Revision as of 11:21, 5 December 2023

dependencies

materials

2 hi-res (300dpi) PDFs

a usual PDF: in English, with a common font
a unusual PDF: in a non-latin script, or with an unusual font or with abundant images

install

Tesseract (with languages you will be using)

Mac brew install tesseract --all-languages
Debian/Ubuntu: sudo aptitude install tesseract-ocr
- See what language packages are available with: sudo aptitude search tesseract-ocr-
- install language packages: sudo aptitude install tesseract-ocr-nld tesseract-ocr-port tesseract-ocr-spa here I am installing Dutch, Portuguese, Spanish

poppler-utils whic include tools such as pdftotext and pdftohtml

Mac brew install poppler
Debian/Ubuntu: sudo aptitude install poppler-utils

imagemagick

Mac brew install imagemagick
Debian/Ubuntu: sudo aptitude install imagemagick

pdftk

Mac brew install pdftk
Debian/Ubuntu: sudo aptitude install pdftk

PDF

with text layer
without text layer

To find out the difference you can try to select the PDF's text in a PDF viewer. Only if the text layer is present will you be able to select it.

If it contains a text layer you can use pdftotext command-line application (from poppler-utils) to convert the PDF to text

Tesseract

Tesseract was originally developed at Hewlett-Packard Laboratories Bristol and at Hewlett-Packard Co, Greeley Colorado between 1985 and 1994, with some more changes made in 1996 to port to Windows, and some C++izing in 1998. In 2005 Tesseract was open sourced by HP. Since 2006 it is developed by Google.
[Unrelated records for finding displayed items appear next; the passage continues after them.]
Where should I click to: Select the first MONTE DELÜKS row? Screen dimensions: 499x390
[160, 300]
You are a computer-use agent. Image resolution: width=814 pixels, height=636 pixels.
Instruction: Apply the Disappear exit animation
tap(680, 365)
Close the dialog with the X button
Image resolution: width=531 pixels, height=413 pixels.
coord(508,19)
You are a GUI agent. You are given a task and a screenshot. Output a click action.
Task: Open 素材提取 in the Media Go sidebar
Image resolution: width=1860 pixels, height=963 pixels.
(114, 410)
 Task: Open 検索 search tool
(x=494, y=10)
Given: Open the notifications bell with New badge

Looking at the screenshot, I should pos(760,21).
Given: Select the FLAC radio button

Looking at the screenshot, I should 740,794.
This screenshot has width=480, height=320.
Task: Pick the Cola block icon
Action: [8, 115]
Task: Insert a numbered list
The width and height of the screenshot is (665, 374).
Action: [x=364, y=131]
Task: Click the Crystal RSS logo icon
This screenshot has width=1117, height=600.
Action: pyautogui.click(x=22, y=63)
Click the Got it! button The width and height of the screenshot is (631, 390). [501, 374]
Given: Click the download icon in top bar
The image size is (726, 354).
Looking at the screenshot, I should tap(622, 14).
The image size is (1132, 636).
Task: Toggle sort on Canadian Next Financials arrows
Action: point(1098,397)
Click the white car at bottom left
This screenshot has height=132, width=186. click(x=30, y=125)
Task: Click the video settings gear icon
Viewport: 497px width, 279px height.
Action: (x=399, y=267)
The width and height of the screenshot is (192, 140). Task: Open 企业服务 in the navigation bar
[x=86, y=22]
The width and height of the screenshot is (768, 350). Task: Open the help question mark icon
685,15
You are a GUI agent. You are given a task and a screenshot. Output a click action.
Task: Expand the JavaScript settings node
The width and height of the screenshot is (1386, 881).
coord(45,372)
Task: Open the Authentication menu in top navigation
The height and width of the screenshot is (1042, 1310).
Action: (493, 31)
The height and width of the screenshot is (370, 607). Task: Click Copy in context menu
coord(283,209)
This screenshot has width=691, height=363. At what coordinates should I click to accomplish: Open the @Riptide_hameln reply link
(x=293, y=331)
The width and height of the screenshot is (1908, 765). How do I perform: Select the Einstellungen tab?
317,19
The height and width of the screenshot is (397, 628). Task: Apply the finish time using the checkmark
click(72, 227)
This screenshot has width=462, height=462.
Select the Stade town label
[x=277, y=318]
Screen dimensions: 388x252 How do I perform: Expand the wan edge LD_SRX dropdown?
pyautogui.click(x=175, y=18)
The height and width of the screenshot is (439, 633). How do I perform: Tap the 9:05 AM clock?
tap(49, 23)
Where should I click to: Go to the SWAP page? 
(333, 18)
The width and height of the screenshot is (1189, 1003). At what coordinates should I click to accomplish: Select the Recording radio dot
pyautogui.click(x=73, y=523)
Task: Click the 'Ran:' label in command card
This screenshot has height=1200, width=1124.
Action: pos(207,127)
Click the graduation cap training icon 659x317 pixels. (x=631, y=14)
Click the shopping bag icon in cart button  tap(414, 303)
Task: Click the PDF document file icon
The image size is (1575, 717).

https://github.com/tesseract-ocr/tesseract/blob/master/README.md

The blog post that announced Tesseract's availability seems designed to nudge more people into action—current shortcomings are described in some detail, including trouble handling grayscale and color sources, a lack of page layout analysis features, and the program's only recognizing English-language documents. It reads less like an admission of faults than as a list of feature requests.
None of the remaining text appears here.